Ahoy mateys, so that “moose fever” – turned into pneumonia for me! On top of which my entire family got sick too. But we’re finally over that now, so time to break the silence and set sail on the seas of end-user mashups.
As much as I felt some small discouragement with the NV mashups workshop because of certain technologies blowing up during the session and us not sticking with a more hands-on format, I have not given up on the dream of exploring mashups for non-programmers and have continued on, scratching a few of my personal itches.
Job Postings Want to be Free!
The first one, which I mentioned in that session, is around HR departments that don’t provide RSS feeds for their job postings. I’m sure some smart HR professional out there will clue me in to how this is intentional and keeps the riff-raff out, but from where I’m sitting I would love to be able to help people who are already interested in my organization to easily monitor new openings, especially in this tight job market with more jobs than potential employees.
But if you are in higher ed in B.C., my particular niche, you are out of luck unless you want a job at UBC, the only institution that so far seems to have grokked this. I’ve found ways, over the years, to get this information pushed to my email (the WatchThisPage service has been particularly useful in this regard,) but I mean, email, ick, that’s so 1994 (whoops, a real pirate would never have said ‘ick’). So my goal was to see if I could build an aggregated page of BC post-secondary job postings, one with an RSS feed too.
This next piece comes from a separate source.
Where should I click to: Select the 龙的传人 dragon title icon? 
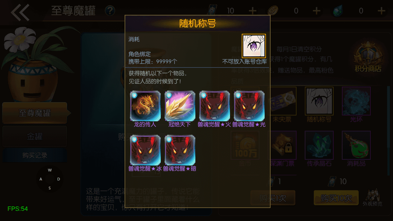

There’s basically 4 steps in the process:
1. Identify the Pages
This one’s easy – go to the various institution sites in the province, and locate their job postings pages. In this experiment I used the job postings pages from schools local to me, Royal Roads University, Camosun College, University of Victoria (and UBC’s because they were already RSS).
2. Scrape the pages
So the problem with all these pages – no RSS feeds. That’s where a service like Dapper comes in. Dapper offers a fairly simple way, though the use of a ‘virtual browser,’ to look at a web page and tell it which elements on the page you would like to scrape out as data. It then allows you to access this scrapped information as XML, HTML, RSS, CSV, JSON, as a Netvibes module or Google gadget, and more. An example is this dapp that scrapes the UVic jobs postings page.
3. Clean up the feeds
Now you’ll notice in the UVic job posting example, there is all sorts of cruft in the feed. Dapper is ultimately only as good as the page that it is scrapping. It does its best to identify logical groupings based on the page markup, and the more that XHTML has been used in a logical way the better it does, but HTML itself isn’t a logical markup language. Dapper does offer you the ability to tweak the scrapper with constraints, but this is one aspect of Dapper I find not to be overly intuitive.
So instead of trying to clean the feeds up in Dapper, I take the crufty feeds from Dapper into Yahoo Pipes, which offers a much easier way to clean up the feeds. In the case of the UVic feeds, it’s by creating a filter to allow only those items whose feed contains the text “Comp,” which turns out to be the common element in all of their postings. Here’s the pipe, which if you clone you can see the various feeds being cleaned up.
4. Aggregate all of the new feeds
This turns out to be simply once these other steps have been taken. There are lots of feed aggregation services out these, but since we already brought all of the feeds into Pipes to clean them up, it’s easy to just use the ‘union’ function there to join them into one master feed of job postings.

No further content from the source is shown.